═════ Document section
If you’re still on edge after seeing a shotgun-toting man while shopping at Adams or Walmart last weekend, you can rest a bit easier. It wasn’t a shotgun and he wasn’t going to shoot anyone. In an attempt to show his displeasure with Sheriff Paul Van Blarcum’s recent call to arms. Woodstock councilman and World War II veteran Jay Wenk walked around Adams Fairacre Farms and Walmart in the town of Ulster on December 5. “I went shopping at Adams carrying my BB gun by the stock with it pointed down. I wasn’t looking to point it at anybody,” Wenk said.
Still, the sight alarmed some who felt uncomfortable and left the store. Wenk said an employee eventually approached him and told him he needed to put the gun back in his car if he wanted to continue shopping. “After some discussion, I did so,” Wenk said.
Van Blarcum recently posted a message on the Sheriff’s Office Facebook page urging those with valid pistol permits to carry their weapons in public to help protect the citizenry.
After shopping at Adams, Wenk entered Walmart, again with his BB gun. Wenk said he specifically chose Walmart because he knew the large retail chain sells guns. Wenk went to the pharmacy to pick up some orders, then went around to other departments. “A guy asked me if I was returning the BB gun. I said no. He said you’ll have to remove it from the store. After awhile I did that,” Wenk said. “They were very insistent that I remove it from the store.”
Though Wenk didn’t want to cause a panic, he said he got the kind of reaction he was seeking.
“I told people I wanted to make the sheriff look foolish and gaga.”
During the general announcement portion of this week’s Town Board meeting, Wenk elaborated on his disgust for Van Blarcum’s comments. “Police chiefs are trying to do what they can to get guns off the streets. And here’s the sheriff, in my opinion, flying in the face of law and order,” Wenk said. “For somebody that has been in combat, I dread the idea of us sitting here, at a meeting, and somebody walking in looking for trouble, and half a dozen people in the public here being armed. The insanity of this is just incomprehensible. I’m embarrassed, I’m ashamed and I’m frightened by the actions of the sheriff.”
Wenk is no stranger to advocating for more peaceful times, having been arrested in recent years for picketing outside a town of Ulster Army recruiting center and last year after a sit-in at Veterans Memorial Plaza in Manhattan that called for an end to the wars in Iraq and Afghanistan.
Wenk also picketed in front of the county Department of Social Services last October in protest of Van Blarcum’s order to have visitors to the office checked for outstanding warrants. He carried a sign reading “When Will the Wealthy be ID’d?”
Wenk feels Van Blarcum should be above the fray. “The sheriff ought to be a leader to those who refuse to live in fear. His pronouncement, to me is just a scream of fear, of ‘my god, we’ve got to get more guns on the street.”
══════════
### What the task asks
Can you copy word for word the passage of the BB gun protest story that begins with the words containing "Wenk is no stranger" and ends with "Iraq and Afghanistan."?
═════ Supplied information
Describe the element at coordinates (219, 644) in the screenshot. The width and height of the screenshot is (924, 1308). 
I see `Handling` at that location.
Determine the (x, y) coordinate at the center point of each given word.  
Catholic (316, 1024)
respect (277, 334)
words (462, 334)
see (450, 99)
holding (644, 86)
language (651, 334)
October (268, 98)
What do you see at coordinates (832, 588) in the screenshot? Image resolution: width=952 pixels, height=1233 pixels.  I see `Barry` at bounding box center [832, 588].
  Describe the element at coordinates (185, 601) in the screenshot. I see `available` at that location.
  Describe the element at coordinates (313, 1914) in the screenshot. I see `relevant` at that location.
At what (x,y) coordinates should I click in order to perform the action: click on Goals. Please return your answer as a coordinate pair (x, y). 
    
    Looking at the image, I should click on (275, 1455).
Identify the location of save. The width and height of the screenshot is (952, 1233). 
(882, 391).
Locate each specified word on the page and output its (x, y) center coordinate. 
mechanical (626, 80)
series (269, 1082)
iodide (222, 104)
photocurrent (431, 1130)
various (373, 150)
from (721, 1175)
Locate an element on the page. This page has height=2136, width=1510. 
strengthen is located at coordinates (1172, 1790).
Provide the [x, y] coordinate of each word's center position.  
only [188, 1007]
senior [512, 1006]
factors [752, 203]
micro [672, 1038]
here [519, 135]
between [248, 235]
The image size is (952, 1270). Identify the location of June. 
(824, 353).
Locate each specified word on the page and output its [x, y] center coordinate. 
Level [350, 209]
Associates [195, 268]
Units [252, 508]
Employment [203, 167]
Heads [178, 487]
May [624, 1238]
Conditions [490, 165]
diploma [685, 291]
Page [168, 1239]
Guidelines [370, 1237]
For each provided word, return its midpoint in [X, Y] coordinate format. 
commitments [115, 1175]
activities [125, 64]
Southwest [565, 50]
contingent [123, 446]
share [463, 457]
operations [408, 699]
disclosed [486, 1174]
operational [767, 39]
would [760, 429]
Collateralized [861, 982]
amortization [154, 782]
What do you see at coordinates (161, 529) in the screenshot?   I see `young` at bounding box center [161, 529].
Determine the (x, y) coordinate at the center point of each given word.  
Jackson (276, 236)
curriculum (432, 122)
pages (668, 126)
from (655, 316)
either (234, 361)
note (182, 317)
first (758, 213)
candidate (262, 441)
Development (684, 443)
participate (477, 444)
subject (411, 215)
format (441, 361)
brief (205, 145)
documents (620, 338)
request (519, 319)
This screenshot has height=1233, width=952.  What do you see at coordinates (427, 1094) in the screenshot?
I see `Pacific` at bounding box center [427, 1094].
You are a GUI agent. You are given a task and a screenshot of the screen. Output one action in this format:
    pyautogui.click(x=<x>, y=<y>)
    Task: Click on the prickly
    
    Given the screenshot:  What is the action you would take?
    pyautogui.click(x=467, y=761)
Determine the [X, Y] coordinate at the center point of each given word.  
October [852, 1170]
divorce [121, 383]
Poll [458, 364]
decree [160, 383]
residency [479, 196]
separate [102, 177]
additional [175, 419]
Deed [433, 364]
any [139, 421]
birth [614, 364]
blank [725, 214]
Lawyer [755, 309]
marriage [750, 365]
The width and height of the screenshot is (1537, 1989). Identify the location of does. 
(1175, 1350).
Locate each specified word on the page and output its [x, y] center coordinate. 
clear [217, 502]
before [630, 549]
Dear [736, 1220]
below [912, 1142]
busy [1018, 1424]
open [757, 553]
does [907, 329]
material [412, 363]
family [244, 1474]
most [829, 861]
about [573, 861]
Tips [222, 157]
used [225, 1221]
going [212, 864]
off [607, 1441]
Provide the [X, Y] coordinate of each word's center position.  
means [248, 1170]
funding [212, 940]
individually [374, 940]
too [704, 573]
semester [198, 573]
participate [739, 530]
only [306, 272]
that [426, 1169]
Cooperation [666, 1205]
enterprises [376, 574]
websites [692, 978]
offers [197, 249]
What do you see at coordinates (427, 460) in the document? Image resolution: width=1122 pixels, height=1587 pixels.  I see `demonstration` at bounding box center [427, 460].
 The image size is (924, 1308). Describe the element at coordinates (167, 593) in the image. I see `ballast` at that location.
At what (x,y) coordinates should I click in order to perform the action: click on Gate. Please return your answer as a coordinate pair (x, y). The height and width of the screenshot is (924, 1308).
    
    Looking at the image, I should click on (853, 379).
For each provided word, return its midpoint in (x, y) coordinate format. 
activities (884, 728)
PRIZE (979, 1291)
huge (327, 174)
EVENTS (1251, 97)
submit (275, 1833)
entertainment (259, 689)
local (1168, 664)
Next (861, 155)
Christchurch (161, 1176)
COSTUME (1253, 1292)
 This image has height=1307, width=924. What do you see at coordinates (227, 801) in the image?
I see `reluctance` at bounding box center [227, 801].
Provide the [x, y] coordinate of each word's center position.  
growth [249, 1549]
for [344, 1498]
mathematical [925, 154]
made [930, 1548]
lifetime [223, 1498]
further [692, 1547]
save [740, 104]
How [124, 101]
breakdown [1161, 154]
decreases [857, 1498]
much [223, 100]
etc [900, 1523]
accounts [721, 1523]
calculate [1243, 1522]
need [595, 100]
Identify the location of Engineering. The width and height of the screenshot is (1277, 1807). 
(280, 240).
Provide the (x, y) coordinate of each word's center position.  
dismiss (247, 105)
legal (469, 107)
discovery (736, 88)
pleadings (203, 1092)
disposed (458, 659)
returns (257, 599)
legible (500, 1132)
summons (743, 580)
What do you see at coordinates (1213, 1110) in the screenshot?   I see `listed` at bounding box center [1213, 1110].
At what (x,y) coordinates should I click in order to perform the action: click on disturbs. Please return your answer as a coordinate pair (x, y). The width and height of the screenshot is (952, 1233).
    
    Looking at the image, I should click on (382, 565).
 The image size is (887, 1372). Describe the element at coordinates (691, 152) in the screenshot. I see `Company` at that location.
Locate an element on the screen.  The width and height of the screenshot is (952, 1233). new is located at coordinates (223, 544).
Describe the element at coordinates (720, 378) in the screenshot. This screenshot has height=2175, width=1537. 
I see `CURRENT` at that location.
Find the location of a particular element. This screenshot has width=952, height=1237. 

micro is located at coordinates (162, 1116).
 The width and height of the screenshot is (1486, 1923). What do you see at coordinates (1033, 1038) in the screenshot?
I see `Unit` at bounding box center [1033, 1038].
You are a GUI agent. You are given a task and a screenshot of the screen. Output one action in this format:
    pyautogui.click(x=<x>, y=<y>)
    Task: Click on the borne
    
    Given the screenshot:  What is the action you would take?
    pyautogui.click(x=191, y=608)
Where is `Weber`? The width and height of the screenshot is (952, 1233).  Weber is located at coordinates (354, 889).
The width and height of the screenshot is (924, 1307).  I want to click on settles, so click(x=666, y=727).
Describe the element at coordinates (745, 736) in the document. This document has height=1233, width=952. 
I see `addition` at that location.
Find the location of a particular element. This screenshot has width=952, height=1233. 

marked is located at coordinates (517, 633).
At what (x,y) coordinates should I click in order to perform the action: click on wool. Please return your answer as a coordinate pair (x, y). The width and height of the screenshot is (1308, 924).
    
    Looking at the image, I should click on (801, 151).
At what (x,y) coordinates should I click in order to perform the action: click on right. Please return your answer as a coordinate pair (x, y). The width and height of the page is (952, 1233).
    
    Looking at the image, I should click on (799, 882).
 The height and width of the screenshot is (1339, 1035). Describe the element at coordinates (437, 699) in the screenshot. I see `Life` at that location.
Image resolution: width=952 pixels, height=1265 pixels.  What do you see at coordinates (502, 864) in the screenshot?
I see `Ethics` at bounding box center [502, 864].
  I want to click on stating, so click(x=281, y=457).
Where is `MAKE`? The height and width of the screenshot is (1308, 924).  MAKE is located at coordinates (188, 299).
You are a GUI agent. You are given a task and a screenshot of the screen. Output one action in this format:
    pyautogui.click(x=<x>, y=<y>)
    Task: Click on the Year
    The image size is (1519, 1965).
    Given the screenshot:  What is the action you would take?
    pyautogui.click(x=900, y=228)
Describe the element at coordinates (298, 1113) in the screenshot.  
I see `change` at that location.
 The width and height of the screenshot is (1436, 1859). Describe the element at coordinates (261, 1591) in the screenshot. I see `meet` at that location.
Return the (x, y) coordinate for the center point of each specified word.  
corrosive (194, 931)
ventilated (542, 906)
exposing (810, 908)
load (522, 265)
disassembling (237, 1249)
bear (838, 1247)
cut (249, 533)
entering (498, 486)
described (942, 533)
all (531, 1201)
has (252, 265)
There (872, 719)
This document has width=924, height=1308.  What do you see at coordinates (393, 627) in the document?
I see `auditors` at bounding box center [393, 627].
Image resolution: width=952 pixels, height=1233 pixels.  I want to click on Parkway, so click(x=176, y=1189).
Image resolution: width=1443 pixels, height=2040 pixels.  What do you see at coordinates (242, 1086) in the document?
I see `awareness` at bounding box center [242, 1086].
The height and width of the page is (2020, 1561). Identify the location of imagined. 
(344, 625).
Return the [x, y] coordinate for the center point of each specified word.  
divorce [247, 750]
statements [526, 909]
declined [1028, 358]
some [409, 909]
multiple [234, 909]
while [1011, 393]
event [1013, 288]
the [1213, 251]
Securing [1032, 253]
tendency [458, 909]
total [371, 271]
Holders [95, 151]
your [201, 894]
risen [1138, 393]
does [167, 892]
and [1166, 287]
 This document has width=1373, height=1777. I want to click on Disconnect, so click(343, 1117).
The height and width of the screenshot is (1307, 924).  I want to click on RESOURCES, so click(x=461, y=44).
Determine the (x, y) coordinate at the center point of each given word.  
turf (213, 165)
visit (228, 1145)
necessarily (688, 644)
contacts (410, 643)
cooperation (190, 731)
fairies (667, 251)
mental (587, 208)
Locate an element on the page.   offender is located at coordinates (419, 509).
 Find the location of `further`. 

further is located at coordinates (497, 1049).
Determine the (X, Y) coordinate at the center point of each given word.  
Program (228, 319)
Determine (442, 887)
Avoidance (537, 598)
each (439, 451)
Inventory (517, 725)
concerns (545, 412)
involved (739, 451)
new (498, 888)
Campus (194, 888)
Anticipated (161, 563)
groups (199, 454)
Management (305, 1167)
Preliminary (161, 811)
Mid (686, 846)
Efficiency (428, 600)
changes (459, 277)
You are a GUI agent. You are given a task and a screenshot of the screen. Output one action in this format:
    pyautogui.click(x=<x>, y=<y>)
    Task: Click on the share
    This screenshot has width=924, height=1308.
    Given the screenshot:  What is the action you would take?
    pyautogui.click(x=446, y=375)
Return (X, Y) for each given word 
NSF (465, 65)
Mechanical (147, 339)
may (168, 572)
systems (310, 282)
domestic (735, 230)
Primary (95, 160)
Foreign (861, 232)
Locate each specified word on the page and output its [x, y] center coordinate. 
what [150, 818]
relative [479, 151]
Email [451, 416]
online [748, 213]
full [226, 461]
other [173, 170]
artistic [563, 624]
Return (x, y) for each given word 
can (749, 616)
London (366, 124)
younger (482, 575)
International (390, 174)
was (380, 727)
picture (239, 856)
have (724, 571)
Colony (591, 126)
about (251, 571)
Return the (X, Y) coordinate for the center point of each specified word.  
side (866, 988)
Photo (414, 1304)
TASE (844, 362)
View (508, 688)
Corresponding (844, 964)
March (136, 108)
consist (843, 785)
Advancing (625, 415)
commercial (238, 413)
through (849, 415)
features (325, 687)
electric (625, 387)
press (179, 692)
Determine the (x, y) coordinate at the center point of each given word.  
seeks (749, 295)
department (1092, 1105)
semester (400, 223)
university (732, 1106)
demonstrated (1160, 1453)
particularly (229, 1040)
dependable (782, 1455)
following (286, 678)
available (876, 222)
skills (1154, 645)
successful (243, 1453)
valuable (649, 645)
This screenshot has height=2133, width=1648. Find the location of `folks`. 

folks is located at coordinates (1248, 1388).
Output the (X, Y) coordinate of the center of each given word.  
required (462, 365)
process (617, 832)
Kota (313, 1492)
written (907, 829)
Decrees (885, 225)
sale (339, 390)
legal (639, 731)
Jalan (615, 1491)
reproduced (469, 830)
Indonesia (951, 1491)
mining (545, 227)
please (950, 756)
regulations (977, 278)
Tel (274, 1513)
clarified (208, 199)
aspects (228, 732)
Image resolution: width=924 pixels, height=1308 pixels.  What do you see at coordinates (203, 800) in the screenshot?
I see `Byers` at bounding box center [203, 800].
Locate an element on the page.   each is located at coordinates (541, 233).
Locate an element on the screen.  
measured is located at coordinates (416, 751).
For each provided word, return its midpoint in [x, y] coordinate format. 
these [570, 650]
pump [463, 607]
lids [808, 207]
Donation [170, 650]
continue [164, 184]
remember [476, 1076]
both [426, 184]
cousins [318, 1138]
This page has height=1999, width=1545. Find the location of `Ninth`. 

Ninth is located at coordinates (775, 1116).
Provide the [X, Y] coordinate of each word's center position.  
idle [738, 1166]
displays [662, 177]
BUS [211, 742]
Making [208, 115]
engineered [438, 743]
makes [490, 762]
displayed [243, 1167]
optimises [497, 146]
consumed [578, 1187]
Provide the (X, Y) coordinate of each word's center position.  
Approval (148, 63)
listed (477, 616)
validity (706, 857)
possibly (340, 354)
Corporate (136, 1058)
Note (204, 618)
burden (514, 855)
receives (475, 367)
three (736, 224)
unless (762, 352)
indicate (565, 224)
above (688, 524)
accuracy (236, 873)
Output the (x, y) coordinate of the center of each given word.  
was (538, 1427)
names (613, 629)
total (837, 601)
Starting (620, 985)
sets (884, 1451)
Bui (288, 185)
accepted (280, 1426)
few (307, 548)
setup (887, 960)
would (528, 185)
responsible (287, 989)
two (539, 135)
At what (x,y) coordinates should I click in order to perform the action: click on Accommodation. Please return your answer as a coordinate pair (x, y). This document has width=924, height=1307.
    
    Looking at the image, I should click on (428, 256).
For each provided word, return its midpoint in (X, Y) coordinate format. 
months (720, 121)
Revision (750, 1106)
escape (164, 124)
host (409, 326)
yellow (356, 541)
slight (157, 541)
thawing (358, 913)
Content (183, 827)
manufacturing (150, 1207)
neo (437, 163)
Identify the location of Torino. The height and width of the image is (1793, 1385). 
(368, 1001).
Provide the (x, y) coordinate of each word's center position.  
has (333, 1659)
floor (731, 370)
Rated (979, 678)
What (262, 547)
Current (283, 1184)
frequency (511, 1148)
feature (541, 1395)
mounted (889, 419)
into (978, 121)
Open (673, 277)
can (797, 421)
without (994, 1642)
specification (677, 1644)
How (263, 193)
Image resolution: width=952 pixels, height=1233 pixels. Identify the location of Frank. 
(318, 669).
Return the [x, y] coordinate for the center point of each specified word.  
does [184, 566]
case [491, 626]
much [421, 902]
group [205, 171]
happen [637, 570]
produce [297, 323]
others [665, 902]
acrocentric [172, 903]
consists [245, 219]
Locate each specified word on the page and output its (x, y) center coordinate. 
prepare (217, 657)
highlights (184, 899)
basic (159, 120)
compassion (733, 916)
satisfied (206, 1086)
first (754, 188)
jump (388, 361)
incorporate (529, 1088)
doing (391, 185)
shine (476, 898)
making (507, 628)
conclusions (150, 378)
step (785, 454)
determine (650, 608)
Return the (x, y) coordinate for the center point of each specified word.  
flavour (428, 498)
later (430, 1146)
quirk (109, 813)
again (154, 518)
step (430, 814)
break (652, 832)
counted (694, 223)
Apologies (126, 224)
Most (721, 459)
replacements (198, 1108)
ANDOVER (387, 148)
══════════
### Completed exercise
Wenk is no stranger to advocating for more peaceful times, having been arrested in recent years for picketing outside a town of Ulster Army recruiting center and last year after a sit-in at Veterans Memorial Plaza in Manhattan that called for an end to the wars in Iraq and Afghanistan.